My requirement is to split a json file in rows for each element within the json. I order to do that I've figure it out that the query to split by rows is something like this:

SELECT EXPLODE(SPLIT(regexp_replace(json_string, '}, "ChIJA7Vlp5iZpBIRo8rMYZedIDo": {', '}\n{'), '\n')) AS json_exploded

Where as you can see the only sequence that allows me to split by rows is this one:

}, "A CODE OF 27 ALPHA CHARACTERS": {

the thing is that this string within the expresion is changing for every element within the json.

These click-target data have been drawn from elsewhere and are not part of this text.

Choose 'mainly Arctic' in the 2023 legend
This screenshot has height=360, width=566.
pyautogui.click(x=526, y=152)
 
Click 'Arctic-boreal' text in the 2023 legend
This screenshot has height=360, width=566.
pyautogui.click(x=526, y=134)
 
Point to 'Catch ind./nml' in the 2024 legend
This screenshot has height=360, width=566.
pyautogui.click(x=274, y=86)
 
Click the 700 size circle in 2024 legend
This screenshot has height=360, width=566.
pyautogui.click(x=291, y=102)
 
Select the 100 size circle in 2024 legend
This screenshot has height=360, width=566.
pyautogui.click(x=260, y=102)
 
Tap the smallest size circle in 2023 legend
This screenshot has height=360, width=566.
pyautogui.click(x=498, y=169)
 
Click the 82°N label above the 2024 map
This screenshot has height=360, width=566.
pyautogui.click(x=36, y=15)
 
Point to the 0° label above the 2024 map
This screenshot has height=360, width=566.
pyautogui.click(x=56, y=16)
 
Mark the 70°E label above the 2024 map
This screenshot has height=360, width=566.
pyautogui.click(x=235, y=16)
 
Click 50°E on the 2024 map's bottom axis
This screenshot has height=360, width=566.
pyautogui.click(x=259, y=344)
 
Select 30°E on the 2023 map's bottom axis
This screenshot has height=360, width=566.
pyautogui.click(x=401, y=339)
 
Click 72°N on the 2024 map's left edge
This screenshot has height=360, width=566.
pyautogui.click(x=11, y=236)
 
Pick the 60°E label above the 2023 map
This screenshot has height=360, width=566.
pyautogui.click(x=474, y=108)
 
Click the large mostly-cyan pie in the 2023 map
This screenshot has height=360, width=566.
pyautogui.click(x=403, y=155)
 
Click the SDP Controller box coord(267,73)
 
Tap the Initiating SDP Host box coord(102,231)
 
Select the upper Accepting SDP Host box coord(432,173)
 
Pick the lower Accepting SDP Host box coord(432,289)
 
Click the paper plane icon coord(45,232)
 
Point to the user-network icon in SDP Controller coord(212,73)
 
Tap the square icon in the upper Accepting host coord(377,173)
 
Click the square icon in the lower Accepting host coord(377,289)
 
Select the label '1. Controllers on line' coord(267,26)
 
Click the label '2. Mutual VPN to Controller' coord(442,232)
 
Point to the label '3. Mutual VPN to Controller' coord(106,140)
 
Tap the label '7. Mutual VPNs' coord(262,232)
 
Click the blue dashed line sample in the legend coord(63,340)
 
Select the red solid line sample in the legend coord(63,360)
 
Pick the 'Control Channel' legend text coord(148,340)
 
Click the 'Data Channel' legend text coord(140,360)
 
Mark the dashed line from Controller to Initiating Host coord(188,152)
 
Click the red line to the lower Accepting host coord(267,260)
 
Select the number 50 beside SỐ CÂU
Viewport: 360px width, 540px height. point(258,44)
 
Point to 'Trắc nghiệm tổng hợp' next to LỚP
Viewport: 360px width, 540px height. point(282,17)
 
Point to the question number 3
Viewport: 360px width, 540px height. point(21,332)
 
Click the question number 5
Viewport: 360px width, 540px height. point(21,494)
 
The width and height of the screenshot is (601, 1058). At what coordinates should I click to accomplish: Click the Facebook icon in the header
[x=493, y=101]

So I should find a pattern for this

}, "ChIJA7Vlp5iZpBIRo8rMYZedIDo": {

in order to replace it by this:

}\n{

So then, Which should be the regex for something like this:

}, "ChIJA7Vlp5iZpBIRo8rMYZedIDo": {

Can you help please?

CodePudding user response：

You haven't said which programming language you are using. Many languages support extract/replace by groups. The following regex contains three capturing groups

(.*\}, ")(\w*)(": \{.*)

$1 = SELECT EXPLODE(SPLIT(regexp_replace(json_string, '}, "
$2 = ChIJA7Vlp5iZpBIRo8rMYZedIDo
$3 = ": {', '}\n{'), '\n')) AS json_exploded

Which can be refered to with $1 $2 $3 or \1 \2 \3 depending on the programming language that you are using.
The expression $1\n$3 or \1\n\3 would therefore equal SELECT EXPLODE(SPLIT(regexp_replace(json_string, '}, "\n": {', '}\n{'), '\n')) AS json_exploded

CodePudding user response：

I'm connected to an EMR Cluster (spark under the hood) through a Thrift Server so that I can query json files from DataGrip.

SELECT regexp_replace('{{ "timestamp": "20220302_145927", "hexagon": "8839446009fffff", "city_code": "BCN"}, "ChIJ_7Vlp5iZpBI-o8rMYZedIDo": {"raw_data": {"business_status"}}'
                                    , 'REGEX_PATTERN_HERE'
                                    , '\n') AS string_fixed

So if I replace that chunk of the string:

}, "ChIJA7Vlp5iZpBIRo8rMYZedIDo": {

by a '}\n{'

later I will be available to split by them and I will my rows.